◆ WHAT IS REQUIRED
If a line in the data contains "Share", copy it out.

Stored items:
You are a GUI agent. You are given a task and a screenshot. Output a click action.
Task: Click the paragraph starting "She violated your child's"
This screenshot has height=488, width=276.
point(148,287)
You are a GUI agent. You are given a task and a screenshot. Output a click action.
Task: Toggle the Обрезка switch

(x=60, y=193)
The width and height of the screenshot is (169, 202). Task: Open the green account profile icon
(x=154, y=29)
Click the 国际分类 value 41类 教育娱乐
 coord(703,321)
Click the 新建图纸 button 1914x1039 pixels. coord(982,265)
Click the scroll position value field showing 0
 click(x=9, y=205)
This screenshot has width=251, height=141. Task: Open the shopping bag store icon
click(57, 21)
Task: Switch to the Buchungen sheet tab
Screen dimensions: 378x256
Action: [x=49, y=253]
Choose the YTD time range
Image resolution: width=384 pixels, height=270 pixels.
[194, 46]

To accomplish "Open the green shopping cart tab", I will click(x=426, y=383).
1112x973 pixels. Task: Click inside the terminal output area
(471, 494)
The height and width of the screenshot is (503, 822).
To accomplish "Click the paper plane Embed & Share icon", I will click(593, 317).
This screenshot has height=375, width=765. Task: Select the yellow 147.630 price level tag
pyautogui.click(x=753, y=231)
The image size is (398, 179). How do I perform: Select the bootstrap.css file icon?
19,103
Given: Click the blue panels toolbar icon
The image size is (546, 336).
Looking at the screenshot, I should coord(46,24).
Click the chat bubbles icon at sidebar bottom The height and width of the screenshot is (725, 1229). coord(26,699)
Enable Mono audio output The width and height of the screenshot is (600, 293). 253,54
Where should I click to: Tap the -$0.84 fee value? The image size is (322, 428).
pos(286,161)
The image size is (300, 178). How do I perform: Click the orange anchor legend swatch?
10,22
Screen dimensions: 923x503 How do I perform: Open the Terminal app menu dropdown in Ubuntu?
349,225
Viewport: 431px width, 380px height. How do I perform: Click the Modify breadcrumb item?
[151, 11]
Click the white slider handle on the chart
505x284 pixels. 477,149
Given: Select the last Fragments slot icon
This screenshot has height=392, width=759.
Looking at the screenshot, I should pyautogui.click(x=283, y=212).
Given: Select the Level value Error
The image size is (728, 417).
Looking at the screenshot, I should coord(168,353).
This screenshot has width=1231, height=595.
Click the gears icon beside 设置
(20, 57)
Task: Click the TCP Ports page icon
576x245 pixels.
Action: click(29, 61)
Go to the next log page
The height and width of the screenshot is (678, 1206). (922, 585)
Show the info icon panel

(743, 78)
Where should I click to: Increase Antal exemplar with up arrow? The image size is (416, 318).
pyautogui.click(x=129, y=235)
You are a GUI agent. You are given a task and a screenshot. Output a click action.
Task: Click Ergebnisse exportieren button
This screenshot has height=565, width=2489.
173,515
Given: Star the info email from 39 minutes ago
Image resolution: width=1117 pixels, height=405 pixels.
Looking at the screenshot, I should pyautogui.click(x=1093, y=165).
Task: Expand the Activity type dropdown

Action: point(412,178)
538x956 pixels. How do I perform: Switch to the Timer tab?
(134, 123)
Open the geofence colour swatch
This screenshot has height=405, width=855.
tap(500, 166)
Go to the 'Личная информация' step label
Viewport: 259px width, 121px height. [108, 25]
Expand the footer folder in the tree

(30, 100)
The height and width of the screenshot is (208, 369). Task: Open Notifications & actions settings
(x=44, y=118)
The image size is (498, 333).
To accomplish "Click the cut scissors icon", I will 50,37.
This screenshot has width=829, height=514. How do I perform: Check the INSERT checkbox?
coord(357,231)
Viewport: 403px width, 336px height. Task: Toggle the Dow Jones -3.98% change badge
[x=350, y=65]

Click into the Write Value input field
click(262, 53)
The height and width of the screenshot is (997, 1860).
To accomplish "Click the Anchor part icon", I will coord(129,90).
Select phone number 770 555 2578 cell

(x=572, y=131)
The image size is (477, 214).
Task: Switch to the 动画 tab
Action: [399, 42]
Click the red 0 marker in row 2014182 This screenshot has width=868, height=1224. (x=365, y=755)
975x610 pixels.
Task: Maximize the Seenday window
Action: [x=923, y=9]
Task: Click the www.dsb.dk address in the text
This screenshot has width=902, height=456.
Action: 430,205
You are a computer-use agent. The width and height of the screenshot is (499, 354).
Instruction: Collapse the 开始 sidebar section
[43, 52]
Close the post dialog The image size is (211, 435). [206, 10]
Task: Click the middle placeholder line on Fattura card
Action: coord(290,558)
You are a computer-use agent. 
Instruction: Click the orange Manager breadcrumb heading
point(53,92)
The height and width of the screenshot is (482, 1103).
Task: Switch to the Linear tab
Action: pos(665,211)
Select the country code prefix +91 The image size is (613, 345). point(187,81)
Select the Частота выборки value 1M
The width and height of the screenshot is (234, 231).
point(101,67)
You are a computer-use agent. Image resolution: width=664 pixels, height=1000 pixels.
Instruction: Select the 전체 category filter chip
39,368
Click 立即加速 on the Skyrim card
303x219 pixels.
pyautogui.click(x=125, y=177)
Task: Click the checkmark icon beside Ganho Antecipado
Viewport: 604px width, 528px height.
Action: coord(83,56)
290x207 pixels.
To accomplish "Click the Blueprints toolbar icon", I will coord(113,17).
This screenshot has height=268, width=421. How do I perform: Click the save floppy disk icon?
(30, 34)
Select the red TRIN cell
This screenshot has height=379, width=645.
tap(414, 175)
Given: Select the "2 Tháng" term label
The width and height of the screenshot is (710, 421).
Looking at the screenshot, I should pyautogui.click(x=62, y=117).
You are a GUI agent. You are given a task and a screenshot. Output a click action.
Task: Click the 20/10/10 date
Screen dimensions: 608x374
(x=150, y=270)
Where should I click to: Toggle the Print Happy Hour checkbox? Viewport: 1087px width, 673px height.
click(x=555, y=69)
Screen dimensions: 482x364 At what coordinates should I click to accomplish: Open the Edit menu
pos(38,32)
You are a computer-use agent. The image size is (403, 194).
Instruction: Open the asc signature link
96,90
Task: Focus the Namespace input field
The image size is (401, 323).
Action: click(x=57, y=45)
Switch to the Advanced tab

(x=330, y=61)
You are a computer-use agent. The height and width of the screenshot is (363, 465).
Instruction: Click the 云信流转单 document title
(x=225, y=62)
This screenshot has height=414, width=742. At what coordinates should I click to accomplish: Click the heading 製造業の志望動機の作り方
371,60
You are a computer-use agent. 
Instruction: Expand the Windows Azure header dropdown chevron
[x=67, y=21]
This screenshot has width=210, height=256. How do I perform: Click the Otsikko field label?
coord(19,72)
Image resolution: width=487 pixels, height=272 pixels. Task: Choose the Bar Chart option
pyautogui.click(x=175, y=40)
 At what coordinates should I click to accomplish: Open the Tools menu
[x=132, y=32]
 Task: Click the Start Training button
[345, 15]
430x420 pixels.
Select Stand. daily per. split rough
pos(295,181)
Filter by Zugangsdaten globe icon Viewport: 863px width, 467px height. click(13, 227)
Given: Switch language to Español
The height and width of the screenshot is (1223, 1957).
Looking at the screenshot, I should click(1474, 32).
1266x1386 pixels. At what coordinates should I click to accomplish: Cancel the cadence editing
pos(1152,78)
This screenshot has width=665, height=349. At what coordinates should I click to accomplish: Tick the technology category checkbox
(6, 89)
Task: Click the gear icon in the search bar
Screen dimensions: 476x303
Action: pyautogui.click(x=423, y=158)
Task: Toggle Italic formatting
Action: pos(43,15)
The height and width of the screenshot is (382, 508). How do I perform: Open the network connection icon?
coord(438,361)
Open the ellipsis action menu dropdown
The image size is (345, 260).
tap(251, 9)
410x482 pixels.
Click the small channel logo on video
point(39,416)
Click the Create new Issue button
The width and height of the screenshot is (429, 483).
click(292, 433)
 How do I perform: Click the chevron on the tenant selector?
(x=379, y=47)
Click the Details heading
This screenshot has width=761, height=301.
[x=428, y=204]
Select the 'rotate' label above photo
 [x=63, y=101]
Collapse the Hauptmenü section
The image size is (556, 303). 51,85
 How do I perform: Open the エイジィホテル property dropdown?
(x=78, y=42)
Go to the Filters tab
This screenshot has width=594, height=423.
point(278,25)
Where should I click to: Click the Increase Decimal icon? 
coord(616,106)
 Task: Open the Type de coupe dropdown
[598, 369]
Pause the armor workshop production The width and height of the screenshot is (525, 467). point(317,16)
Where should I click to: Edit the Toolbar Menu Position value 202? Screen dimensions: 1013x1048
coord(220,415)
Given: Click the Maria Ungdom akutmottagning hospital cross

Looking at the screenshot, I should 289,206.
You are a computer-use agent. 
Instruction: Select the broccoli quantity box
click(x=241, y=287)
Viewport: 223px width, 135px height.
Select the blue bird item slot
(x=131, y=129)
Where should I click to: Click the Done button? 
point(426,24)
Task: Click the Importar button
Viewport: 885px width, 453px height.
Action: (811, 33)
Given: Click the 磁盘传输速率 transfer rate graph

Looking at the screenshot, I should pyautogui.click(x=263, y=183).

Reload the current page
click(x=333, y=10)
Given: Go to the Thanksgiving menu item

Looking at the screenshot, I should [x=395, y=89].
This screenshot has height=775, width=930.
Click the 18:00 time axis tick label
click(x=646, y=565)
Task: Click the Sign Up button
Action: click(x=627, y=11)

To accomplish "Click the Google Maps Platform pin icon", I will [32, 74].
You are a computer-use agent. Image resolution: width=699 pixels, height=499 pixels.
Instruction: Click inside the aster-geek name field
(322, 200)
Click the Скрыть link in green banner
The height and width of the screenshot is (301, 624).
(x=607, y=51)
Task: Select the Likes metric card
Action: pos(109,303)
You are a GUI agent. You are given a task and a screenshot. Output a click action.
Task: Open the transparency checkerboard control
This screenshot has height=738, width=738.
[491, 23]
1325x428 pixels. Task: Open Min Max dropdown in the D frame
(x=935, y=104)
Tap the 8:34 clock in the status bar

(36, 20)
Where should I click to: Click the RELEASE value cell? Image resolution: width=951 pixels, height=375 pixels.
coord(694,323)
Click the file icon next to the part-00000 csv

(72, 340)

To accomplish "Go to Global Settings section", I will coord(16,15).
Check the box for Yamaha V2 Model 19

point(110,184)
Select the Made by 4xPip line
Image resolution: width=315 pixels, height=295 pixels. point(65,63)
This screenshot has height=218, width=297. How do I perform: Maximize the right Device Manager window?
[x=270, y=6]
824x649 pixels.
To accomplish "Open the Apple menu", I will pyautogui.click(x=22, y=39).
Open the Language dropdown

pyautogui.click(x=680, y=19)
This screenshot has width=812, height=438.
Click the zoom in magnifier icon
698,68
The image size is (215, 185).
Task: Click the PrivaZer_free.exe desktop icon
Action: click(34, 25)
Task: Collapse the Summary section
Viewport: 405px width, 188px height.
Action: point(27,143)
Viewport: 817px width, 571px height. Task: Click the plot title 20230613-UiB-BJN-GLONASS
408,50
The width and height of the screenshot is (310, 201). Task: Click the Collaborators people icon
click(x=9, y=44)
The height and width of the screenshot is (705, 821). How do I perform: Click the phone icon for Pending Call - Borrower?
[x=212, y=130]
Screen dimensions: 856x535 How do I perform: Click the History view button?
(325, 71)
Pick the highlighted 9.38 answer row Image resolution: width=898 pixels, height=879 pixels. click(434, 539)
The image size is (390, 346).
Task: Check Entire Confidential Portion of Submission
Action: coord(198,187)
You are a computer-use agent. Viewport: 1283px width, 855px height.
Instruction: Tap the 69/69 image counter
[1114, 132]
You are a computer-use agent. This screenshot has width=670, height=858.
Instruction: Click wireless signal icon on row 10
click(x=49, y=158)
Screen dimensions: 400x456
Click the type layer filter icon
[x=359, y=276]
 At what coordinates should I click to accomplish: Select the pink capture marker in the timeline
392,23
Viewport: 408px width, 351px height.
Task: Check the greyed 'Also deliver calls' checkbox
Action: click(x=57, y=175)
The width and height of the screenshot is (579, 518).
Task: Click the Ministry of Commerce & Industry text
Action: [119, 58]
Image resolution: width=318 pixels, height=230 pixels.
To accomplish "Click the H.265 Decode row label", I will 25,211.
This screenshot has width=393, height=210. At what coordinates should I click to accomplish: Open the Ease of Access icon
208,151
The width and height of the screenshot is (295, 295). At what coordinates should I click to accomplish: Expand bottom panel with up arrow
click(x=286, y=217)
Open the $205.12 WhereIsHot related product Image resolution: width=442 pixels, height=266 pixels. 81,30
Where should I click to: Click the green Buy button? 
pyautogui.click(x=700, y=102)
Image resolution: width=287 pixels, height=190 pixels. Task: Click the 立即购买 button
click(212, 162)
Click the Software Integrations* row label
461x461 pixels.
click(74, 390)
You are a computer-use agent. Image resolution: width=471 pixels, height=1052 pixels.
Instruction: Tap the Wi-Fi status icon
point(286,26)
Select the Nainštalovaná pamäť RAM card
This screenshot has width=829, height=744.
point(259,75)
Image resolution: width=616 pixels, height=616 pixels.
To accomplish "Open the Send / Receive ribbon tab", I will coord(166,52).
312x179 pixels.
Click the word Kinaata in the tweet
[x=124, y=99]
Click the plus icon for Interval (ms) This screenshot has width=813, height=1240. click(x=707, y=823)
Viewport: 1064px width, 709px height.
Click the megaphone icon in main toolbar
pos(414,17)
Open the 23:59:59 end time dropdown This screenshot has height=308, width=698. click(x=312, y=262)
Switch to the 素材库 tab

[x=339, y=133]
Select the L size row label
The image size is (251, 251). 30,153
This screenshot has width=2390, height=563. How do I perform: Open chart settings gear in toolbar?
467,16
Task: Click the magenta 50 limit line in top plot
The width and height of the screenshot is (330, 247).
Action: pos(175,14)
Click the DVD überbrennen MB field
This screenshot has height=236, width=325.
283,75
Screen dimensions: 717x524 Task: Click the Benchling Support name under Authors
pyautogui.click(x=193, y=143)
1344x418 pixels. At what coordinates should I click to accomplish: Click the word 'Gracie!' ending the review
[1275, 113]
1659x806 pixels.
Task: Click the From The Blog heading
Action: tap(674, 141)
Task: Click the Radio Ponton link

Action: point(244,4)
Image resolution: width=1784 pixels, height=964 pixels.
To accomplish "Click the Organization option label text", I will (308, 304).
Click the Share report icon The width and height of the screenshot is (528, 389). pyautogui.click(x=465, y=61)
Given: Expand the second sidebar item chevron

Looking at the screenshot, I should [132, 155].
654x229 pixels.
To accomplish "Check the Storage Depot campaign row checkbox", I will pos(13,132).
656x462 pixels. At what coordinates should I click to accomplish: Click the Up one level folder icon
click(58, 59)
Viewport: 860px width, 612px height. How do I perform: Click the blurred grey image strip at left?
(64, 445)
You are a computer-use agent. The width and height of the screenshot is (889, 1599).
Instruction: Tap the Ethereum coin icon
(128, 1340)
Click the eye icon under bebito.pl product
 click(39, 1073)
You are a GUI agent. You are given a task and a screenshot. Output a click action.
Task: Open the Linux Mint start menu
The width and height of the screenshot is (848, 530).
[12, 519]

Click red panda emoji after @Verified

◆ REPLY
To accomplish "Click the paper plane Embed & Share icon", I will click(593, 317).
Click the Share report icon The width and height of the screenshot is (528, 389). pyautogui.click(x=465, y=61)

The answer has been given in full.